The main law governing the allocation of public funds to the arts is the Arts Act (2003). Section 24 of this Act enshrines the arm’s length principle in legislation. Commentators have noted the increasing allocation of arts funding directly by the Department of Culture, Heritage and the Gaeltacht (DCHG) without acknowledging a change of functions or responsibilities relative to the Arts Act. Subsequent Ministers have defended all increases in direct spending from the Department. Taking an overview the legislation of 2003 attempted to add clarity around the working relationship between the Arts Council (autonomous agency) and the Department. It would appear that there is at best a lack of clarity or at worst a redirection of funding that is at odds with the existing legislation.
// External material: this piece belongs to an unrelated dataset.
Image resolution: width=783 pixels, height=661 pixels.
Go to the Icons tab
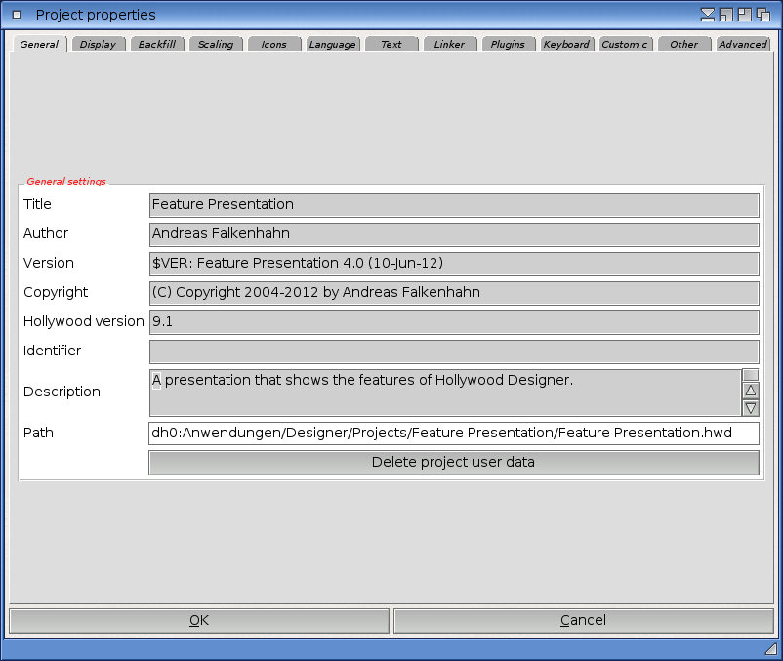coord(274,44)
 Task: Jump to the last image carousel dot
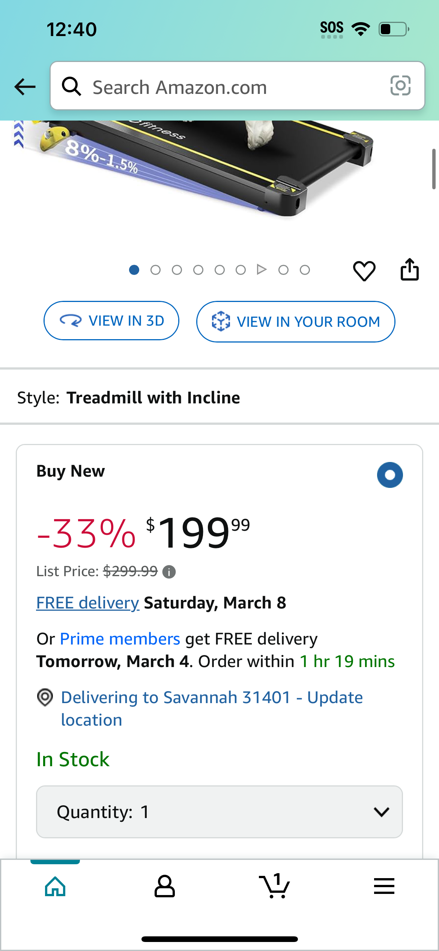point(305,270)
Other cultural legislation governing allocation of funds include the Heritage Act (2018), the Heritage Fund Act (2001), Údarás na Gaeltachta Act (2010) and the Official Language Act (2003, 2018). The Heritage Act (2018) provided for the establishment of the Heritage Council and allows for the funding of Heritage via the semi state council. The purpose of the Heritage Fund provided under the Heritage Fund Act (2001) is to provide resources for use by the principal State collecting cultural institutions in acquiring, for the national collections, items of moveable heritage such as artefacts, manuscripts, books and works of art “that are both rare and of national importance, that are outstanding examples of their type, that are pre-eminent in their class and that otherwise could not be acquired”. The five institutions funded under the Heritage Fund are the National Archives, the National Gallery of Ireland, the National Library of Ireland, the National Museum of Ireland and the Irish Museum of Modern Art. The Language Act (2003 ,2018) provides that the statutory framework for the delivery of State services through the Irish language. The state agency supporting the development of the Irish language Údarás na Gaeltachta operates under the Údarás na Gaeltachta Acts (1979-2010).
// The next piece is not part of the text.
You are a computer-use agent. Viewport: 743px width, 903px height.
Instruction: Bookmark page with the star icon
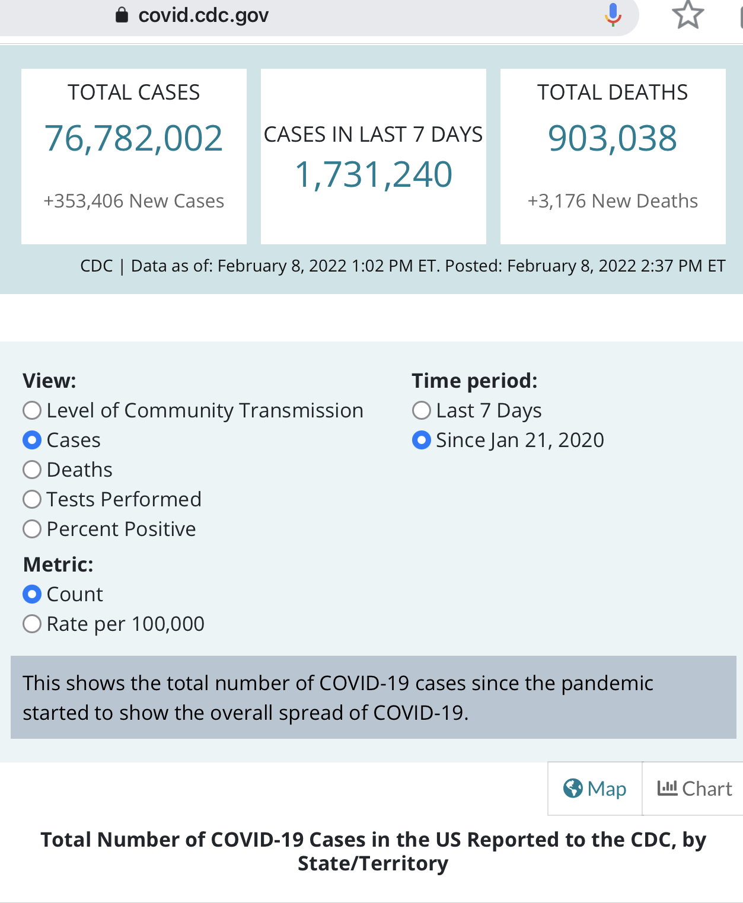[688, 15]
Public service broadcasting in Ireland is paid for through a combination of government funding, television license fee and advertising revenue. The Broadcasting Funding Act (2003) provides that the Broadcasting Commission of Ireland provide grant funding for television and radio programmes out of an amount of 5% of net receipts for television license fees.
The Irish Film Board Act (1980) assigns the role of developing the film industry to the Film Board (now Screen Ireland), including the allocation of funding through a combination of investments, grants, loans and guarantees of loans.
Other public funding for culture is subject to normal public procurement processes.